The microjet could run at high speeds (2 million rpm) and is expected to generate extremely hot temperatures (1,600 kelvin), thus avoiding the production of pollutants. The unit's high heat is carried away by the jet exhaust. The approximately 1 million hertz-whir of the microturbine would be imperceptible to human ears.
Engineering the miniature turbine, however, could prove tricky. Few researchers are skilled in the nuances of micromechanics. Scientific challenges must be explored and overcome. For example, one of the greatest technical hurdles facing the researchers at MIT will be in microfabricating the materials needed for the tiny turbines. In order to solve this problem, the scientists are in the labs busily experimenting with silicon carbide-based materials of the type used in high-temperature electronics.
Many groups are keeping a sharp eye on MIT's research into fingertip jet engines. The US Army, for instance, is concerned about the weight of batteries that its soldiers must carry in the field. In 1994, the Army gave MIT US$5 million to forge ahead with research.
Batteries are not the only potential application for microturbines. With the right design, they could power the flight of small objects around the yard or house. If you want your keys, they would come to you.
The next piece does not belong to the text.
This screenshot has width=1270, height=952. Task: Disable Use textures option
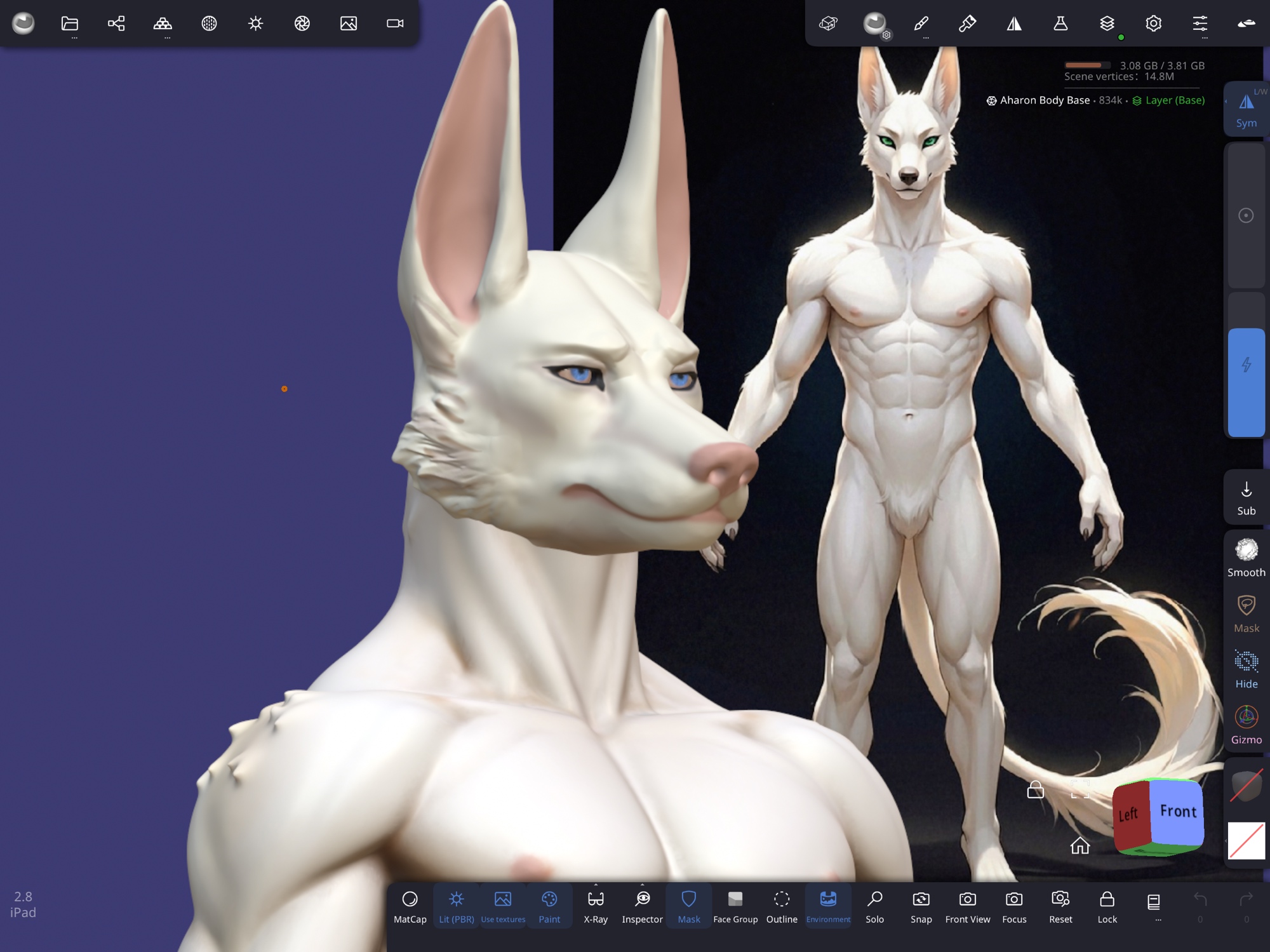(x=503, y=906)
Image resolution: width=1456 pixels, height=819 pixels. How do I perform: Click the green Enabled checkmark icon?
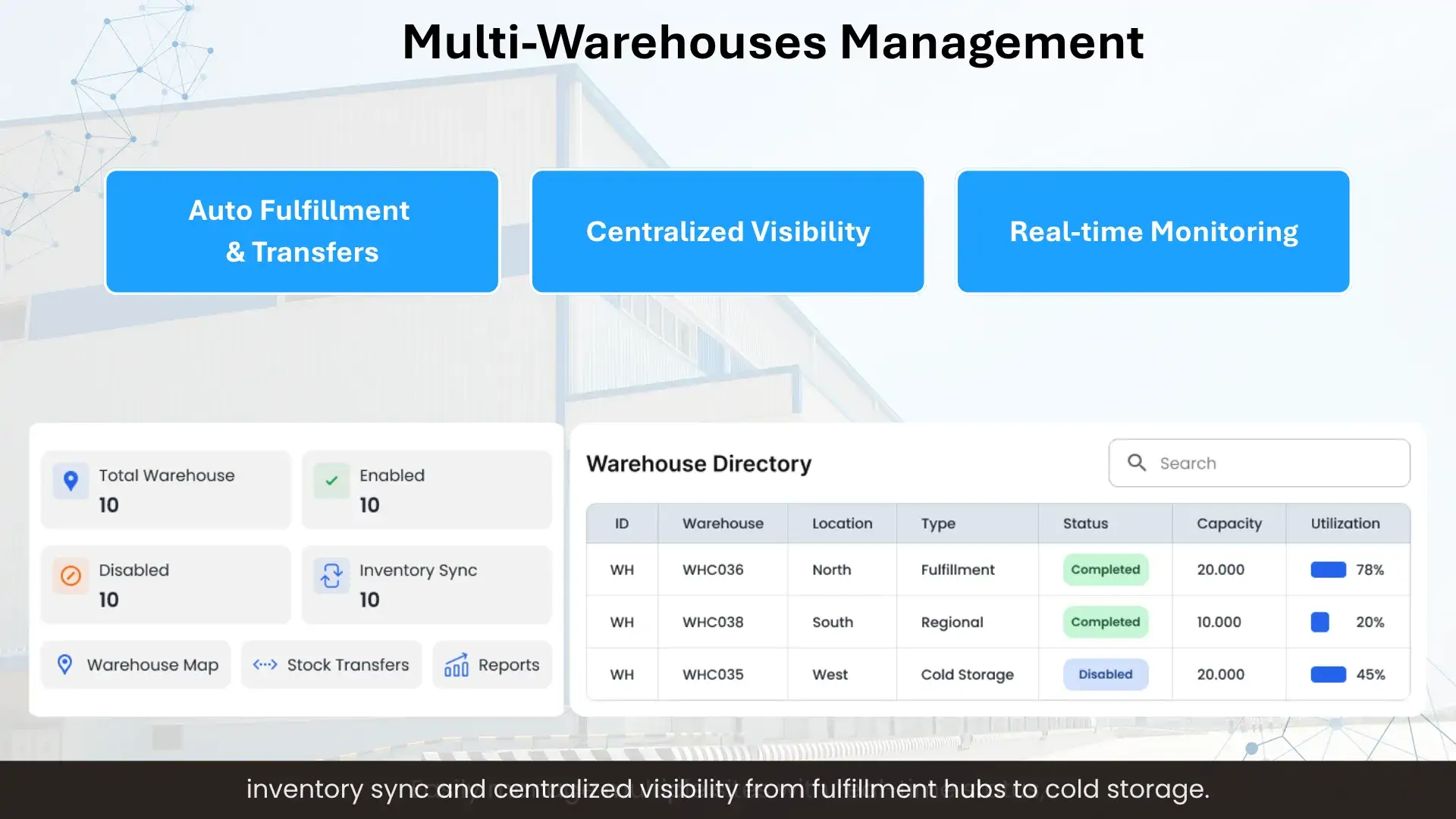[331, 481]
You wouldn't have to weigh down your pockets; just ask your belongings to trail after you, 20 feet in the air, until you need your wallet or compact. The device might also set back mugging, at least until the criminals develop their own technoraptors that could swoop down and seize wallets on the fly.
Practical application of these projects may be years away. The scientific investigation is still exploratory, and many kinks must be worked out. But one thing is certain: the demand for increased battery potency is so great that research is likely to be carried through, no matter how protracted or costly.